İslam Toplumu Milli Görüş (IGMG) Genel Başkan Yardımcısı Mustafa Yeneroğlu ise 'Binlerce yıllık dinî bir vecibe olarak erkek çocuklarını sünnet ettiren Müslüman ve Yahudiler bu kararla kriminalize edilmektedir. Aynı zamanda bu karar din özgürlüğüne ve ebeveynlerin anayasal haklarına bir saldırı niteliğindedir. Köln Eyalet Mahkemesi'nin kararıyla Müslüman ve Yahudilerin kimlik inşa edici bu dinî uygulamaları bir suç olarak nitelenmiştir." ifadelerini kullandı.
Ebeveynlerin vicdanları ile cezai takibat arasında bir tercihe zorlandığını ifade eden Yeneroğlu, "Bununla birlikte, birkaç yıldan beri İslam düşmanı sözde eleştirmenler tarafından heyecanlandırılan bazı hukukçular, kişisel ihtiras ve dikkat çekme amacıyla konuyu gündeme taşımayı başarmışlardır. Ve bu mahkeme kararıyla hedeflerine ulaşmış görünmektedirler." eleştirisi yaptı.
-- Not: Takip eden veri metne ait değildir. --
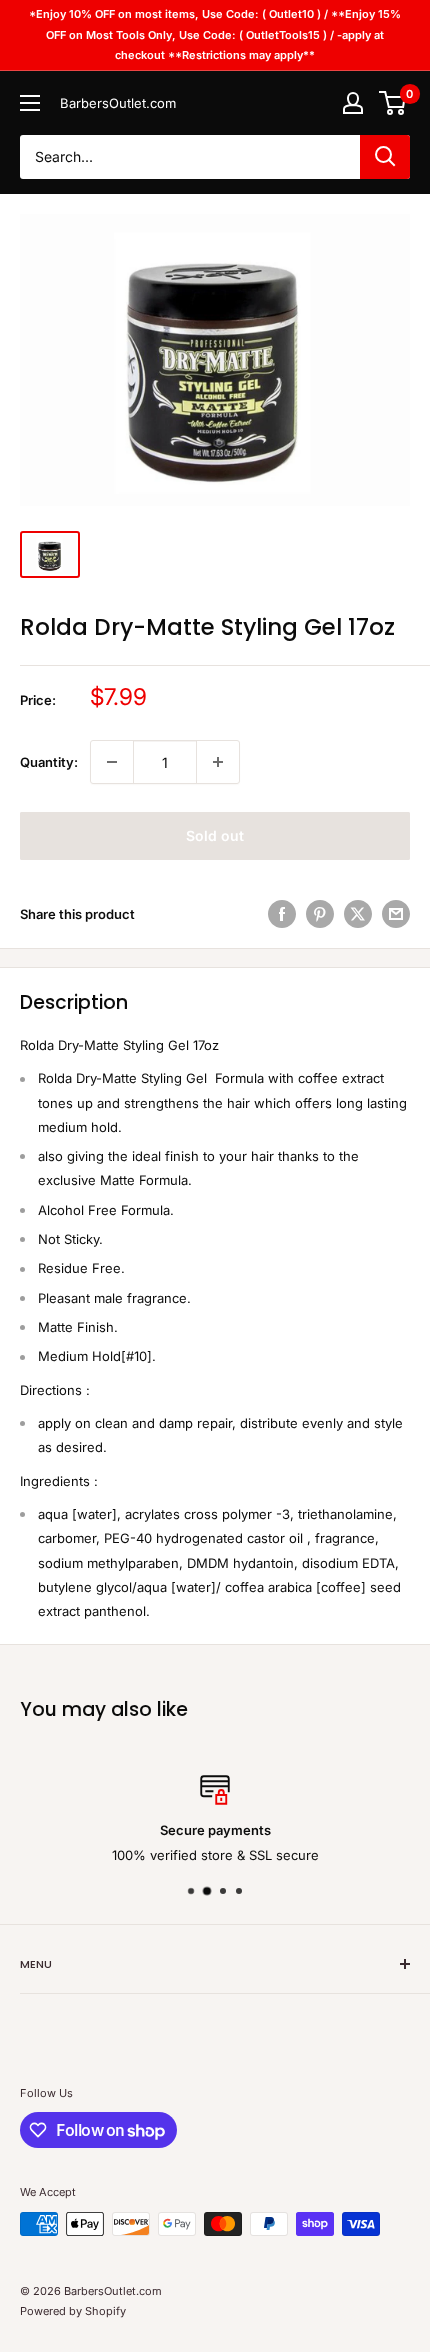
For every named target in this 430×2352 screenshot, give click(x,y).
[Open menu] (30, 103)
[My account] (353, 103)
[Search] (385, 157)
Almanya Müslümanlar Merkez Konseyi (ZMD) Genel Başkanı Aiman Mazyek ise kararın, din özgünlüğü, dini cemaatlerin kendilerini belirleme, şekillendirme hakları ve anne balaların haklarına müdahale ettiğini ve hukuki belirsizliğe yol açtığını vurguladı. Kararın, önyargı ve klişeleri sağlamlaştırdığını da hatırlatan Mazyek, sünnetin tek tanrılı dinlerin binlerce yıllık bir uygulaması olduğu ve hem çocukluk, hem yetişkinlik dönemlerinde faydalı olduğunun bilimsel olarak İspatlandığını vurguladı.